Segment Open

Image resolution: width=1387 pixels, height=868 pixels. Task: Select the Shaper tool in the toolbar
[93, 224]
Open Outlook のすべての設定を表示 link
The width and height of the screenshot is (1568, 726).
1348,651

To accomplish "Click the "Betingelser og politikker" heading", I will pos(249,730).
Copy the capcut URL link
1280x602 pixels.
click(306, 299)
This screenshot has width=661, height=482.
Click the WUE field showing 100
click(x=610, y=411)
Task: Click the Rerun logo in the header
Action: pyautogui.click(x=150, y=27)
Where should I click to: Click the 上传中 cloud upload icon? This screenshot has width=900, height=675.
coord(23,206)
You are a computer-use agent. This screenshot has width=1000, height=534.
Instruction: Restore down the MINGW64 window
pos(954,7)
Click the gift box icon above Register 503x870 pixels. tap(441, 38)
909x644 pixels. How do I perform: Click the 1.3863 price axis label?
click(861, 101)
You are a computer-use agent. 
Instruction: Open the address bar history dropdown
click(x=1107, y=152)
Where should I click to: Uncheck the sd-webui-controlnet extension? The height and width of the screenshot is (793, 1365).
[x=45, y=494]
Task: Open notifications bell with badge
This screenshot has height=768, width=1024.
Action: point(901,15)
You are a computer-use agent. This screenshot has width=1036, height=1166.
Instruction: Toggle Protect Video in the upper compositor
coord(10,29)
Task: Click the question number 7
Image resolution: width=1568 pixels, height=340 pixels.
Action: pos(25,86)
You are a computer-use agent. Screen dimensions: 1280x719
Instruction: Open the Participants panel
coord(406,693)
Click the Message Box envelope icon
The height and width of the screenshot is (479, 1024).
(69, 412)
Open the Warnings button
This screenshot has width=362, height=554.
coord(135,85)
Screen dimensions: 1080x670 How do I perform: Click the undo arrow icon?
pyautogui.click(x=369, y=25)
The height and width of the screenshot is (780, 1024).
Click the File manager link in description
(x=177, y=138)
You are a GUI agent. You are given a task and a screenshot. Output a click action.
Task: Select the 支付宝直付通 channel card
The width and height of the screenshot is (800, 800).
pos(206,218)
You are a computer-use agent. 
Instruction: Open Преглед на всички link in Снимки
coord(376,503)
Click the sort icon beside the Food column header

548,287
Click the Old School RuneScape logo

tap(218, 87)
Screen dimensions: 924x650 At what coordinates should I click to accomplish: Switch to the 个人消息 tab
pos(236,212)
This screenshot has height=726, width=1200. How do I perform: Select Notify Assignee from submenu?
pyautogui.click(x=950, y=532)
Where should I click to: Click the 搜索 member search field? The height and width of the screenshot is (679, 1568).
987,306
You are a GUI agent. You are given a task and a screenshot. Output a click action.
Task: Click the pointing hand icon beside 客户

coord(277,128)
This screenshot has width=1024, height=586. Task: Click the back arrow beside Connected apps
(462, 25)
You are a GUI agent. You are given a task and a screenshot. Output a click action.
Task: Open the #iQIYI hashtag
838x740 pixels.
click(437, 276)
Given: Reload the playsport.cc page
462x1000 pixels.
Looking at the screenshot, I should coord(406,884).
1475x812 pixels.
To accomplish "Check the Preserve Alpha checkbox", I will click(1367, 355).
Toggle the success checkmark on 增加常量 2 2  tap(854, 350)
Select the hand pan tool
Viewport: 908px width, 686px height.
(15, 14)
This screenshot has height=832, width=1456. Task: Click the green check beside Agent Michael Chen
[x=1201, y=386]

Segment Closed

Print all of the lines above so that each one matches its original exactly.

Result below:
Image resolution: width=1387 pixels, height=868 pixels. Task: Select the Shaper tool in the toolbar
[93, 224]
Open Outlook のすべての設定を表示 link
The width and height of the screenshot is (1568, 726).
1348,651

To accomplish "Click the "Betingelser og politikker" heading", I will pos(249,730).
Copy the capcut URL link
1280x602 pixels.
click(306, 299)
This screenshot has width=661, height=482.
Click the WUE field showing 100
click(x=610, y=411)
Task: Click the Rerun logo in the header
Action: pyautogui.click(x=150, y=27)
Where should I click to: Click the 上传中 cloud upload icon? This screenshot has width=900, height=675.
coord(23,206)
You are a computer-use agent. This screenshot has width=1000, height=534.
Instruction: Restore down the MINGW64 window
pos(954,7)
Click the gift box icon above Register 503x870 pixels. tap(441, 38)
909x644 pixels. How do I perform: Click the 1.3863 price axis label?
click(861, 101)
You are a computer-use agent. 
Instruction: Open the address bar history dropdown
click(x=1107, y=152)
Where should I click to: Uncheck the sd-webui-controlnet extension? The height and width of the screenshot is (793, 1365).
[x=45, y=494]
Task: Open notifications bell with badge
This screenshot has height=768, width=1024.
Action: point(901,15)
You are a computer-use agent. This screenshot has width=1036, height=1166.
Instruction: Toggle Protect Video in the upper compositor
coord(10,29)
Task: Click the question number 7
Image resolution: width=1568 pixels, height=340 pixels.
Action: pos(25,86)
You are a computer-use agent. Screen dimensions: 1280x719
Instruction: Open the Participants panel
coord(406,693)
Click the Message Box envelope icon
The height and width of the screenshot is (479, 1024).
(69, 412)
Open the Warnings button
This screenshot has width=362, height=554.
coord(135,85)
Screen dimensions: 1080x670 How do I perform: Click the undo arrow icon?
pyautogui.click(x=369, y=25)
The height and width of the screenshot is (780, 1024).
Click the File manager link in description
(x=177, y=138)
You are a GUI agent. You are given a task and a screenshot. Output a click action.
Task: Select the 支付宝直付通 channel card
The width and height of the screenshot is (800, 800).
pos(206,218)
You are a computer-use agent. 
Instruction: Open Преглед на всички link in Снимки
coord(376,503)
Click the sort icon beside the Food column header

548,287
Click the Old School RuneScape logo

tap(218, 87)
Screen dimensions: 924x650 At what coordinates should I click to accomplish: Switch to the 个人消息 tab
pos(236,212)
This screenshot has height=726, width=1200. How do I perform: Select Notify Assignee from submenu?
pyautogui.click(x=950, y=532)
Where should I click to: Click the 搜索 member search field? The height and width of the screenshot is (679, 1568).
987,306
You are a GUI agent. You are given a task and a screenshot. Output a click action.
Task: Click the pointing hand icon beside 客户

coord(277,128)
This screenshot has width=1024, height=586. Task: Click the back arrow beside Connected apps
(462, 25)
You are a GUI agent. You are given a task and a screenshot. Output a click action.
Task: Open the #iQIYI hashtag
838x740 pixels.
click(437, 276)
Given: Reload the playsport.cc page
462x1000 pixels.
Looking at the screenshot, I should coord(406,884).
1475x812 pixels.
To accomplish "Check the Preserve Alpha checkbox", I will click(1367, 355).
Toggle the success checkmark on 增加常量 2 2  tap(854, 350)
Select the hand pan tool
Viewport: 908px width, 686px height.
(15, 14)
This screenshot has height=832, width=1456. Task: Click the green check beside Agent Michael Chen
[x=1201, y=386]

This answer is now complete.